What you need to do: Count the rows below that contain the string "icon", matching case exactly, and reply with only the number.

* Begin Exercise materials *

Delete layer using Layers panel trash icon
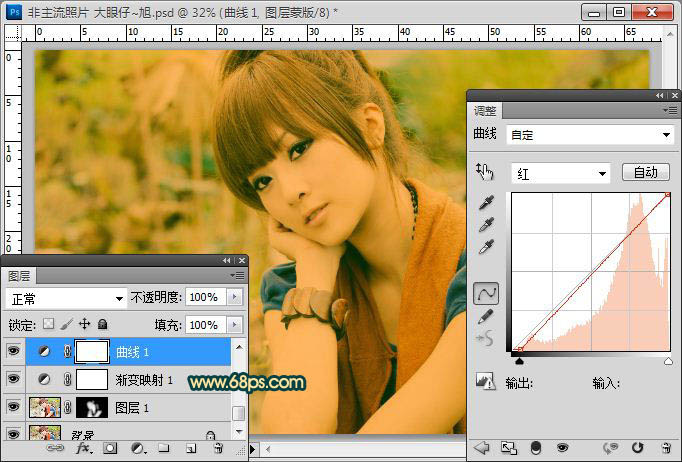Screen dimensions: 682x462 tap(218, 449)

* End Exercise materials *
* Begin Exercise materials *

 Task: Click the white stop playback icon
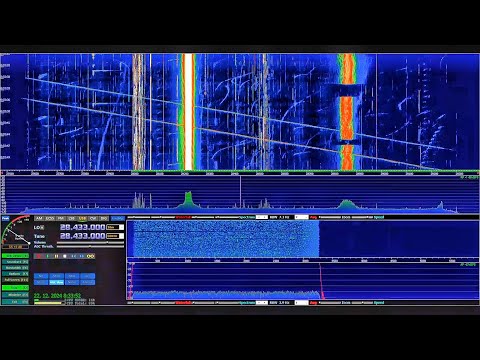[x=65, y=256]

* End Exercise materials *
* Begin Exercise materials *

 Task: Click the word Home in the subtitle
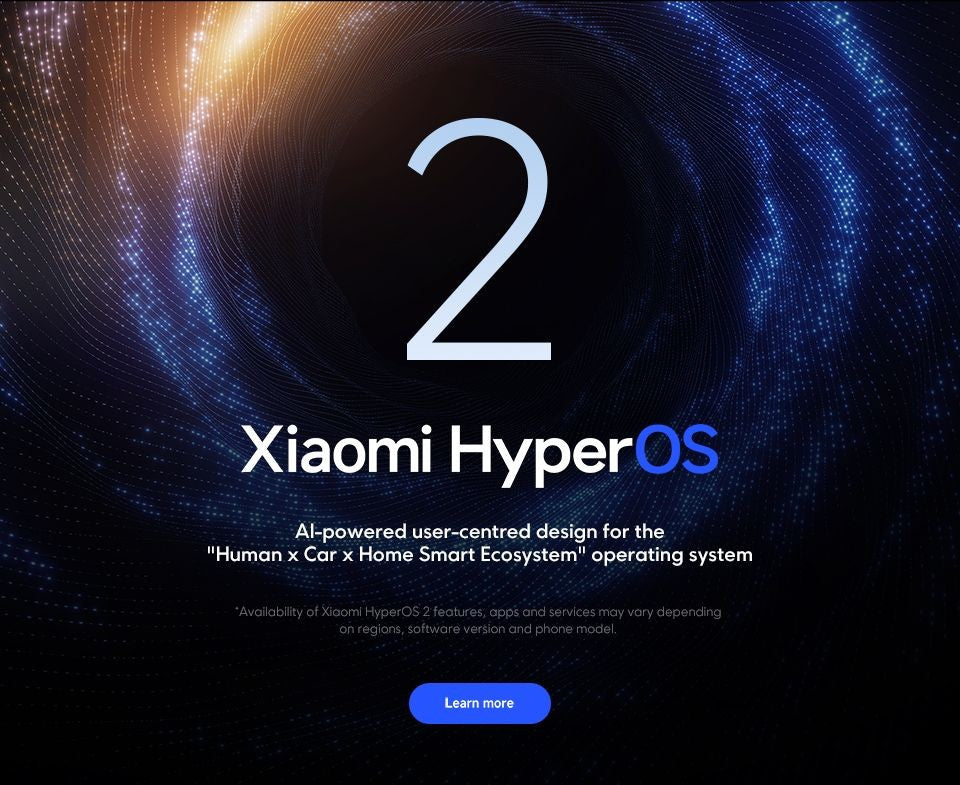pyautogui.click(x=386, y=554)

* End Exercise materials *

The solution: 2